[GIVEN INSTRUCTION] Starting with the line containing "Mediterranean (22, 1507)" and going on through the line containing "Detached (17, 1459)", write out these items again, changing "Irving" to "Plano" and leaving everything else as it is.

[THE DATA]
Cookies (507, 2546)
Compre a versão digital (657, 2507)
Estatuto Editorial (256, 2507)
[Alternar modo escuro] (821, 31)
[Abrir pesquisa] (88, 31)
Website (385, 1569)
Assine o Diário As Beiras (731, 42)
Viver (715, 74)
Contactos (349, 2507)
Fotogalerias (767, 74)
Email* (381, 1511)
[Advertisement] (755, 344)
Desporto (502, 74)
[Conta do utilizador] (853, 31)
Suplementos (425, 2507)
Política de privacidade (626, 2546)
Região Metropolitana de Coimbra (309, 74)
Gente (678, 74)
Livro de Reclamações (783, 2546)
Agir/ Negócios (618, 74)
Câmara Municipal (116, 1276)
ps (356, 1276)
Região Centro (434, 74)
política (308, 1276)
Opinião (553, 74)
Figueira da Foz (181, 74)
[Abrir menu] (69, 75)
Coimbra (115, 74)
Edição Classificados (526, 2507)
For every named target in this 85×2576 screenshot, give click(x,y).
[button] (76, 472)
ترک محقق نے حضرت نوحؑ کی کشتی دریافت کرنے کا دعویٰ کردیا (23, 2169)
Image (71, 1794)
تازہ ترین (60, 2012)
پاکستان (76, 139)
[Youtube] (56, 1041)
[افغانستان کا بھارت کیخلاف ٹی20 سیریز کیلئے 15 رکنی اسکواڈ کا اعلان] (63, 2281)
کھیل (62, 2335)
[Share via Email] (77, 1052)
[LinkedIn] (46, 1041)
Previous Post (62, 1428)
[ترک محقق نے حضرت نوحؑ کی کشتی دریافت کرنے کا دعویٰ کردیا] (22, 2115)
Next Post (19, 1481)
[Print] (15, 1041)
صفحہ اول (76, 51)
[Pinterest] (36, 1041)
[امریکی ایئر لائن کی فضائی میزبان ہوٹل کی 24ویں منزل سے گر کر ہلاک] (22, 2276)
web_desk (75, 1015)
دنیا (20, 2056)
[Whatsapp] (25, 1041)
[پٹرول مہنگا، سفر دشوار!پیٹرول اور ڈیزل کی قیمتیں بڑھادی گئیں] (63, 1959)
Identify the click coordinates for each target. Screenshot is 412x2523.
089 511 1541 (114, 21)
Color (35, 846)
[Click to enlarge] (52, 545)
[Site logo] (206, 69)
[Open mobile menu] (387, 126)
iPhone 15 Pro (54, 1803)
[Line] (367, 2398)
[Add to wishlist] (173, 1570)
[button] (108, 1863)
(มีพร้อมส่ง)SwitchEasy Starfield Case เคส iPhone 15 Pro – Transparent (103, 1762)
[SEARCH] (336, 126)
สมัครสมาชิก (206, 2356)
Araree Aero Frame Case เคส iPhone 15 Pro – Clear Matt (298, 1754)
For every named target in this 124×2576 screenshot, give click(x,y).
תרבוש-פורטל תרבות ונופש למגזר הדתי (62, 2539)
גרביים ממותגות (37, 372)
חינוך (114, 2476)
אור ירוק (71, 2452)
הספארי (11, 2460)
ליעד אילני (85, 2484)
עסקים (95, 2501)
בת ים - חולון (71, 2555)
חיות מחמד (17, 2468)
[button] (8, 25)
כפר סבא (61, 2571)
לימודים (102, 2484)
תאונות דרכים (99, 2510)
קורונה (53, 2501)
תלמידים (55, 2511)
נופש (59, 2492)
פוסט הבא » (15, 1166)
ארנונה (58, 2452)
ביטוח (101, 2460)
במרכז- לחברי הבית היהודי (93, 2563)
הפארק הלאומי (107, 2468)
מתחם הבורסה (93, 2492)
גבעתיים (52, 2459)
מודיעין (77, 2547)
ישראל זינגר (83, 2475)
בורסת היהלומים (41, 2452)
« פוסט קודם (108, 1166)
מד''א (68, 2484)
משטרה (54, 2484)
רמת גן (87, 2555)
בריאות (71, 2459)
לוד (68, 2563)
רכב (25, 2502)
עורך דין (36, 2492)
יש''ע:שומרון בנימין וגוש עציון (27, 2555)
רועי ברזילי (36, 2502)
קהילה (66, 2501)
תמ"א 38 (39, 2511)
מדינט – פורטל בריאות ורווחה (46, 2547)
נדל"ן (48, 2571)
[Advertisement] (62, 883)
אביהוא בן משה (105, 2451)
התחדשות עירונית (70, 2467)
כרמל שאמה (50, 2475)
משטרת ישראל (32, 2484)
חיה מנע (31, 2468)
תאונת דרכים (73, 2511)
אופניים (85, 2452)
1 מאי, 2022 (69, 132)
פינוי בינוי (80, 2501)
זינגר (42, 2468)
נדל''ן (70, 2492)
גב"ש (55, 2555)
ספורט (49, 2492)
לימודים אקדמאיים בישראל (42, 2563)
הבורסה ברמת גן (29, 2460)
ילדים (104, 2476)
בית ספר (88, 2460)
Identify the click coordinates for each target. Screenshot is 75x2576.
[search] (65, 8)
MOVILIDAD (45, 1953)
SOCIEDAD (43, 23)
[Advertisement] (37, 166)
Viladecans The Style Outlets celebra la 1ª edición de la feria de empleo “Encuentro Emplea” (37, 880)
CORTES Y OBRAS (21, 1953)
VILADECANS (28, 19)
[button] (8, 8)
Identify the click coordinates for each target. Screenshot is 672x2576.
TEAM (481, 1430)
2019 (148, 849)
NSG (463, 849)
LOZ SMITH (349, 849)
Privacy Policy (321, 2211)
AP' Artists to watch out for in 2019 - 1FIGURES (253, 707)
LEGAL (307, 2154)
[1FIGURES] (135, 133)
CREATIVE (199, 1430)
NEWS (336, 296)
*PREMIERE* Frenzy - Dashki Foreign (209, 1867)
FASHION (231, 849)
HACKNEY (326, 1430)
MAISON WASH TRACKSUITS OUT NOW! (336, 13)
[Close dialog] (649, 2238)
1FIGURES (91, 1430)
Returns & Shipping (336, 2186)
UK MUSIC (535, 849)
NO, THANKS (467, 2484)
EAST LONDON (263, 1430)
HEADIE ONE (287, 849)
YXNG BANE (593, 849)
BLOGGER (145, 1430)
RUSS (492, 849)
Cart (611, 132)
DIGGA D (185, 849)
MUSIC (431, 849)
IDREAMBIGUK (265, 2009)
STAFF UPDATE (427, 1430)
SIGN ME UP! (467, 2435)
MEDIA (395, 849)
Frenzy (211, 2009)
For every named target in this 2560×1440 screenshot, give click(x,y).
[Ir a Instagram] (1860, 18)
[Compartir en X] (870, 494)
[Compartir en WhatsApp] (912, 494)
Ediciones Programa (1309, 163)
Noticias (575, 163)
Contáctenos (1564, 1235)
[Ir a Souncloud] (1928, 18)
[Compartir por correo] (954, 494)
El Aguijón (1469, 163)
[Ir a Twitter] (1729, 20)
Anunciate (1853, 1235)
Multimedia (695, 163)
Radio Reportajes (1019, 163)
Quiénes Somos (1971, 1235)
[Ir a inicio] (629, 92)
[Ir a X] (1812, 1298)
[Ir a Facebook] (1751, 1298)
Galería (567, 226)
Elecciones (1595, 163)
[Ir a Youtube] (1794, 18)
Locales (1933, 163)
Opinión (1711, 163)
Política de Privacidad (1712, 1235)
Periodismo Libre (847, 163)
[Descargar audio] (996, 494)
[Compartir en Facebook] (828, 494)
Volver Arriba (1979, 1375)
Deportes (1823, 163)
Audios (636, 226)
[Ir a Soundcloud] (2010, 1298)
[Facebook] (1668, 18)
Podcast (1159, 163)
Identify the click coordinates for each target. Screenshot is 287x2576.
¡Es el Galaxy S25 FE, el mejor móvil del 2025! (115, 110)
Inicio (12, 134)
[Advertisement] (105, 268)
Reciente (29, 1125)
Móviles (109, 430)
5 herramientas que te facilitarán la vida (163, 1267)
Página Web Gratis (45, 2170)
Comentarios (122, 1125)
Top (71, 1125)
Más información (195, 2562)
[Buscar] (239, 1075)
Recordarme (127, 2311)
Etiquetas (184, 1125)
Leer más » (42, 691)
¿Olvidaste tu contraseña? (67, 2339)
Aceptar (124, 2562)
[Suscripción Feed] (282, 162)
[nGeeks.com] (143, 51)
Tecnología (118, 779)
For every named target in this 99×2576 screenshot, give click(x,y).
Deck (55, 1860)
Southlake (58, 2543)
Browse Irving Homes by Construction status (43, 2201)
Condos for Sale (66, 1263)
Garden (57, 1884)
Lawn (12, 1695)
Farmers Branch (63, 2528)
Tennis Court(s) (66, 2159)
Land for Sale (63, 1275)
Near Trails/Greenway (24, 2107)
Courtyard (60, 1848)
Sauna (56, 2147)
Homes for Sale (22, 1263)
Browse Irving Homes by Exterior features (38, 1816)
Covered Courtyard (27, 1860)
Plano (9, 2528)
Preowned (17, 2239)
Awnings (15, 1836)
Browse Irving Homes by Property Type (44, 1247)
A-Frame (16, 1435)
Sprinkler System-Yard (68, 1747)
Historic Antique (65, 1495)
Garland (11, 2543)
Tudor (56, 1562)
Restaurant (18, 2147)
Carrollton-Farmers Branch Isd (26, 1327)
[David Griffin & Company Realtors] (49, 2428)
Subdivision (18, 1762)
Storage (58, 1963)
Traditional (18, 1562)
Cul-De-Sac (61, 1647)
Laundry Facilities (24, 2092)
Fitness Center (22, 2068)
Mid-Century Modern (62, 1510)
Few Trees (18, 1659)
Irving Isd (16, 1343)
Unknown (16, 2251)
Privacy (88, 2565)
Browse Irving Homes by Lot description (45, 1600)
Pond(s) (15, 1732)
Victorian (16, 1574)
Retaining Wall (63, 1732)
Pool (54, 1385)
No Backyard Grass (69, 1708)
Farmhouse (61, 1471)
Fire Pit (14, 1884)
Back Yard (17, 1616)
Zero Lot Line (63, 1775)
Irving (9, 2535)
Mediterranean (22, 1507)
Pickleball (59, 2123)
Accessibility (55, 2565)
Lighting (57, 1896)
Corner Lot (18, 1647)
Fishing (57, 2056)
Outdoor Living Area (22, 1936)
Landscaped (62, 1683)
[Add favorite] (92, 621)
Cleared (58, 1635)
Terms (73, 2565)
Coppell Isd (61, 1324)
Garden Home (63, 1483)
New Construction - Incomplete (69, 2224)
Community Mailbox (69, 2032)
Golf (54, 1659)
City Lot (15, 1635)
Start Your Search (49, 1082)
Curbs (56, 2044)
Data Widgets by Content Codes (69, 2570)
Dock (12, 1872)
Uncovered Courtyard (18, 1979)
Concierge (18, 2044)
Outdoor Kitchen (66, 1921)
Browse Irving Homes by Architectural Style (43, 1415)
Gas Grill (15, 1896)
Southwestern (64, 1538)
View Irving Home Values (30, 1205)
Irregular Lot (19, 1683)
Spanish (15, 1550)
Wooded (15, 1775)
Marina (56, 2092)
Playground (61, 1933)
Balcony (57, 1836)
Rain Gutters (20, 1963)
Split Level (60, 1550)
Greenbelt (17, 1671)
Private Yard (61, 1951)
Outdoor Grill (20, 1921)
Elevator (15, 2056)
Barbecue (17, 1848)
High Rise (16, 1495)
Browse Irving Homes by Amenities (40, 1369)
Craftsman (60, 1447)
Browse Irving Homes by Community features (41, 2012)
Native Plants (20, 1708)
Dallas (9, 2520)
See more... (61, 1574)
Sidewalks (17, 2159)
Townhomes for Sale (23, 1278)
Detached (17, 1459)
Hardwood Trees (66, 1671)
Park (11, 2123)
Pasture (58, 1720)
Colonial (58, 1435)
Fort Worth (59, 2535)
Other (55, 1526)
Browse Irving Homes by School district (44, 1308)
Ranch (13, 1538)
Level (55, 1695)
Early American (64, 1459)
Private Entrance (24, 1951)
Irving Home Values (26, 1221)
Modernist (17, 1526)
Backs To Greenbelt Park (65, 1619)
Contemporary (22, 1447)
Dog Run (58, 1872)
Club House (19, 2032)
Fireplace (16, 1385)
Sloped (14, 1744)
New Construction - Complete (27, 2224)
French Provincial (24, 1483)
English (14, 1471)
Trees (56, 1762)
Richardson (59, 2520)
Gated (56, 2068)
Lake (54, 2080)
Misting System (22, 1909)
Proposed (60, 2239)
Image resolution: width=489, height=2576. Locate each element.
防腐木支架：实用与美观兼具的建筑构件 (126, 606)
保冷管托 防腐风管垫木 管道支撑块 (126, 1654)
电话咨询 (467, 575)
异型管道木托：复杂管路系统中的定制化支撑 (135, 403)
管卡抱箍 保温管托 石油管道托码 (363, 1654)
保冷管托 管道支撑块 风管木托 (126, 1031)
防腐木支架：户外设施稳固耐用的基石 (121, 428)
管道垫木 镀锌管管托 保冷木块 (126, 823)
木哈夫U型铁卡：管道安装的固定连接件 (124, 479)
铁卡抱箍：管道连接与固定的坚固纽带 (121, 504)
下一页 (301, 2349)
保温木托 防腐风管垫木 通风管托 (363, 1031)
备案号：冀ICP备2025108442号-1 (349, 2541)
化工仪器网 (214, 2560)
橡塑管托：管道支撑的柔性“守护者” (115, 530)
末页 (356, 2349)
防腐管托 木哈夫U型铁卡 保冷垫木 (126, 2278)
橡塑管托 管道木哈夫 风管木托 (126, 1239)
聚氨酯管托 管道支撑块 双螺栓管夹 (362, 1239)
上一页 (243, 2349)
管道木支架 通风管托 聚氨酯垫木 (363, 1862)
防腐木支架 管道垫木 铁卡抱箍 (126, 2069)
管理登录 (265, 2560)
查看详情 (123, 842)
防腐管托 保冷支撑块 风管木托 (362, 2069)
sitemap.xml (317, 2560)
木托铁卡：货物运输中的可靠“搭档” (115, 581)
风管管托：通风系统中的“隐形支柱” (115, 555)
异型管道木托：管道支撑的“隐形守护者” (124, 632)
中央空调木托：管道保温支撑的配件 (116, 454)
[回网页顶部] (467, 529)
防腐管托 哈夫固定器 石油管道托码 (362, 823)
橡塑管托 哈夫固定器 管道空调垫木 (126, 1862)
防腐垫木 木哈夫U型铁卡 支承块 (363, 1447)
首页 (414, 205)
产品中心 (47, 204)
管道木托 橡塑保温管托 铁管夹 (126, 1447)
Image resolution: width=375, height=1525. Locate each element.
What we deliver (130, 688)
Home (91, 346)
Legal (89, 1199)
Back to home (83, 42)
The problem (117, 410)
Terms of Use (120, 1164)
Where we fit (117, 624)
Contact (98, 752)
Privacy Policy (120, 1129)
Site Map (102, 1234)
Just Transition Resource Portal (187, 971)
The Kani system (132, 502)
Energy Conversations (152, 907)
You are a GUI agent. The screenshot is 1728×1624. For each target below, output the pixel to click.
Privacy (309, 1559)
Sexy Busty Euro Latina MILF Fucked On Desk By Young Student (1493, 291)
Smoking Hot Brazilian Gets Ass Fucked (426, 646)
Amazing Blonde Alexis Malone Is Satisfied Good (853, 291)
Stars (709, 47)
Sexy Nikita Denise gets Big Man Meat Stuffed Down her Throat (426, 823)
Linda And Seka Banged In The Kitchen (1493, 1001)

[RESPONSE]
Mediterranean (22, 1507)
Pickleball (59, 2123)
Accessibility (55, 2565)
Lighting (57, 1896)
Corner Lot (18, 1647)
Fishing (57, 2056)
Outdoor Living Area (22, 1936)
Landscaped (62, 1683)
[Add favorite] (92, 621)
Cleared (58, 1635)
Terms (73, 2565)
Coppell Isd (61, 1324)
Garden Home (63, 1483)
New Construction - Incomplete (69, 2224)
Community Mailbox (69, 2032)
Golf (54, 1659)
City Lot (15, 1635)
Start Your Search (49, 1082)
Curbs (56, 2044)
Data Widgets by Content Codes (69, 2570)
Dock (12, 1872)
Uncovered Courtyard (18, 1979)
Concierge (18, 2044)
Outdoor Kitchen (66, 1921)
Browse Plano Homes by Architectural Style (43, 1415)
Gas Grill (15, 1896)
Southwestern (64, 1538)
View Plano Home Values (30, 1205)
Irregular Lot (19, 1683)
Spanish (15, 1550)
Wooded (15, 1775)
Marina (56, 2092)
Playground (61, 1933)
Balcony (57, 1836)
Rain Gutters (20, 1963)
Split Level (60, 1550)
Greenbelt (17, 1671)
Private Yard (61, 1951)
Outdoor Grill (20, 1921)
Elevator (15, 2056)
Barbecue (17, 1848)
High Rise (16, 1495)
Browse Plano Homes by Amenities (40, 1369)
Craftsman (60, 1447)
Browse Plano Homes by Community features (41, 2012)
Native Plants (20, 1708)
Dallas (9, 2520)
See more... (61, 1574)
Sidewalks (17, 2159)
Townhomes for Sale (23, 1278)
Detached (17, 1459)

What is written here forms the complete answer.